## ISTRUZIONI DA SEGUIRE
Trascrivi dal testo sulla mostra delle guerriere giapponesi il passo che va da "La storia delle" fino a "il suo valore." compreso.

LE GUERRIERE DEL SOL LEVANTE

Samurai, comandanti e leader politici: non sono uomini i protagonisti della mostra Le Guerriere del Sol Levante, ospitata al Museo d’Arte Orientale di Torino, fino a marzo 2020. A cura dell’Associazione Culturale Yoshin Ryu, la mostra racconta il coraggio e la determinazione delle donne guerriere in Giappone.

La storia delle donne guerriere si perde nel tempo, fra mito e realtà, eppure giungono fino a oggi i loro nomi, oggetti di vita quotidiana, rituali e gesta. Come la figura leggendaria dell’imperatrice Jingū (神功皇后, circa 169–269), a capo dell’invasione della Corea nel 200. Nel 1881, fu la prima donna rappresentata su una banconota giapponese.

Tomoe Gozen (巴 御前, circa 1157–1247) è descritta nell’opera Heike monogatari (XIV secolo) come “una guerriera al pari di mille uomini”. Gozen era in grado di tirare con l’arco, andare a cavallo e padroneggiare la tecnica della katana, la sciabola a due mani usata dai samurai. Nel 1183, fu al comando di più di mille cavalieri, distinguendosi per il suo valore.

(Voci contenute in un set di dati)
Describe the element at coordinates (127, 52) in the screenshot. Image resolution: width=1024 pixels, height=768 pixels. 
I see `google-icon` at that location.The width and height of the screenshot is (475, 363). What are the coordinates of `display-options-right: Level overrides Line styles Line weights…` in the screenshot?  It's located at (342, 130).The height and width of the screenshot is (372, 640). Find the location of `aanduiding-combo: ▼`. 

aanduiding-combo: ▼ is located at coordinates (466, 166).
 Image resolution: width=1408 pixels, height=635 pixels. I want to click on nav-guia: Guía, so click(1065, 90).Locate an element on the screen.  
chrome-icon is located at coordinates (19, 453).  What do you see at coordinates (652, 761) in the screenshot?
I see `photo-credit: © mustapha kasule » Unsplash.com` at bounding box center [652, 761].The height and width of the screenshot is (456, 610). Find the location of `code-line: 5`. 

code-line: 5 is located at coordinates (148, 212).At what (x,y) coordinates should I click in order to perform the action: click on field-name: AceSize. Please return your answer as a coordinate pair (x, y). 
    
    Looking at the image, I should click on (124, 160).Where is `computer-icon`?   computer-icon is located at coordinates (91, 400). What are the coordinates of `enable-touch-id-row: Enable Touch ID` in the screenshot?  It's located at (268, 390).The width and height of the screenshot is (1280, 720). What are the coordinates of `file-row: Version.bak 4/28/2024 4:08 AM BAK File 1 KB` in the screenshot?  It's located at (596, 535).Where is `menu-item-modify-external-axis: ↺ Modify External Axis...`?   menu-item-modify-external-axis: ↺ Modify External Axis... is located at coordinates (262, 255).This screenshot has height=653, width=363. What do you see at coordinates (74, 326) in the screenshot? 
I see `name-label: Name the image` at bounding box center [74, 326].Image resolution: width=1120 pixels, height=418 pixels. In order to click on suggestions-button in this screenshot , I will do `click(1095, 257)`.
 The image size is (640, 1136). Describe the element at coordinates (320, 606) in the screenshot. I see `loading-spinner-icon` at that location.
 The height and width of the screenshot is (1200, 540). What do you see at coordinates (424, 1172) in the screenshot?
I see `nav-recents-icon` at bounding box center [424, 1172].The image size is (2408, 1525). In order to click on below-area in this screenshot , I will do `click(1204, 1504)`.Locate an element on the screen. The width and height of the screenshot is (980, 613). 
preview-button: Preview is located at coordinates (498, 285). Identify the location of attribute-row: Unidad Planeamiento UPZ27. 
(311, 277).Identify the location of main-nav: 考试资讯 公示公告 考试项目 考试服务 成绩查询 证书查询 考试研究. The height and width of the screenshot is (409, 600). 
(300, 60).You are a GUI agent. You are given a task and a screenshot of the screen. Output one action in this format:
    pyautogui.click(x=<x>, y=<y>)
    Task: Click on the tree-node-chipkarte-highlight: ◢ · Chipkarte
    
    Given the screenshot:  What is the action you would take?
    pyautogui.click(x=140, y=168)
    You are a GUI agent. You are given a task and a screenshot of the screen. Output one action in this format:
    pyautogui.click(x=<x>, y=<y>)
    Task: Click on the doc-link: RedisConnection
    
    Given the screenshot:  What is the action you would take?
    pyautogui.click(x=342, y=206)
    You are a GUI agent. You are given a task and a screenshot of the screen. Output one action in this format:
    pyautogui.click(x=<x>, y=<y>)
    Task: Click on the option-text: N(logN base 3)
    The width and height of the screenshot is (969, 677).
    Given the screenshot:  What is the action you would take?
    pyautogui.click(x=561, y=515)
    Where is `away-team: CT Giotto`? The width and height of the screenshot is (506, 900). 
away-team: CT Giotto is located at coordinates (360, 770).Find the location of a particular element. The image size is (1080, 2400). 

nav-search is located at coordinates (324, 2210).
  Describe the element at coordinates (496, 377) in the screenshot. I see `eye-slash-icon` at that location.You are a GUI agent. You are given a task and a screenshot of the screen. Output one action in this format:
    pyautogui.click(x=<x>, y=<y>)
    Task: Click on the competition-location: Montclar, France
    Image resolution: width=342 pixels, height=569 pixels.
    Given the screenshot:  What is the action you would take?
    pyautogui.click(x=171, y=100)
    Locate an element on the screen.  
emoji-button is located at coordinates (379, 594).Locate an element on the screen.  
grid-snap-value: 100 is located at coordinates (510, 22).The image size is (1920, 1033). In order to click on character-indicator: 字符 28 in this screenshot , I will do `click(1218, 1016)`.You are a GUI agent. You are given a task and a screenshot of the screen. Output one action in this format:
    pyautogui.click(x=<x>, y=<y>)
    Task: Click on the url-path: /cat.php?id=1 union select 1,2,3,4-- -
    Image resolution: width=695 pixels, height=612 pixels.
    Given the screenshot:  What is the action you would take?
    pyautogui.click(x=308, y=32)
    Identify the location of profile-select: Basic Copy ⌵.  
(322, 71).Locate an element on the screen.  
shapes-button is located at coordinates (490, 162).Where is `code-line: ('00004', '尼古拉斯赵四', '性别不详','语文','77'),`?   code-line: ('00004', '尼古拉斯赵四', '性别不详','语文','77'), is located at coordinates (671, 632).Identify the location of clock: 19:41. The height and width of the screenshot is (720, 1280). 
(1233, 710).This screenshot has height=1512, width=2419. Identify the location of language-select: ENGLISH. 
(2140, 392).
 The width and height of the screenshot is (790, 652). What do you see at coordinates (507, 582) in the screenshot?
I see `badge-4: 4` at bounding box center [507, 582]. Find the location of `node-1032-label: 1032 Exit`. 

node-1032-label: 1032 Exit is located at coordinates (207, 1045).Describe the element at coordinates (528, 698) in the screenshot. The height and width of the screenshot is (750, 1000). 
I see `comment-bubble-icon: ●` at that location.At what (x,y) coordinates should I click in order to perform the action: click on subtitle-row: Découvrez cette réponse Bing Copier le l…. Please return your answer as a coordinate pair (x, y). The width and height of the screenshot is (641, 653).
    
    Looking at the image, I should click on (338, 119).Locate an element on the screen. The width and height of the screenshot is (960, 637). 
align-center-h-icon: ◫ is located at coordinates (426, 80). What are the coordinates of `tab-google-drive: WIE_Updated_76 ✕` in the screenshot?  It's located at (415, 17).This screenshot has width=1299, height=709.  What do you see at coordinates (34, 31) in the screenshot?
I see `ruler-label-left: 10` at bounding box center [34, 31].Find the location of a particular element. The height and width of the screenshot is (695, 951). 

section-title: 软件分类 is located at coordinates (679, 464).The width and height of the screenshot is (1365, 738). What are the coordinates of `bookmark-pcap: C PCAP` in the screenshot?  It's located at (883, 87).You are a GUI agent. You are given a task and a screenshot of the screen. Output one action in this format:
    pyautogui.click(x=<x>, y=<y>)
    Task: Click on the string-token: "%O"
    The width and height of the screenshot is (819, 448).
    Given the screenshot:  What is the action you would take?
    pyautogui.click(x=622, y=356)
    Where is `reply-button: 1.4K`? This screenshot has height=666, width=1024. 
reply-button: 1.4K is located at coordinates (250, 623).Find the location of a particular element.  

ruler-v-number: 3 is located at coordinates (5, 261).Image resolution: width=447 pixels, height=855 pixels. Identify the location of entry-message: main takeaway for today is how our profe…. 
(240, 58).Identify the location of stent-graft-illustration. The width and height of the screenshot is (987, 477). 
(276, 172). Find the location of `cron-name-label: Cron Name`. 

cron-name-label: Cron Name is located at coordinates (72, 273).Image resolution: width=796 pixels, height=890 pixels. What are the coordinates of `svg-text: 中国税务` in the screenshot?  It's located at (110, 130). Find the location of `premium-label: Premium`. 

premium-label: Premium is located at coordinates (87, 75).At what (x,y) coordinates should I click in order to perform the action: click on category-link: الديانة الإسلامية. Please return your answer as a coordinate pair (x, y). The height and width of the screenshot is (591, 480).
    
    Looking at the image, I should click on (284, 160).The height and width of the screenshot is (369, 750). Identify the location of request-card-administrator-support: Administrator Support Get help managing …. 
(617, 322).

## SOLUZIONE SVOLTA
La storia delle donne guerriere si perde nel tempo, fra mito e realtà, eppure giungono fino a oggi i loro nomi, oggetti di vita quotidiana, rituali e gesta. Come la figura leggendaria dell’imperatrice Jingū (神功皇后, circa 169–269), a capo dell’invasione della Corea nel 200. Nel 1881, fu la prima donna rappresentata su una banconota giapponese.

Tomoe Gozen (巴 御前, circa 1157–1247) è descritta nell’opera Heike monogatari (XIV secolo) come “una guerriera al pari di mille uomini”. Gozen era in grado di tirare con l’arco, andare a cavallo e padroneggiare la tecnica della katana, la sciabola a due mani usata dai samurai. Nel 1183, fu al comando di più di mille cavalieri, distinguendosi per il suo valore.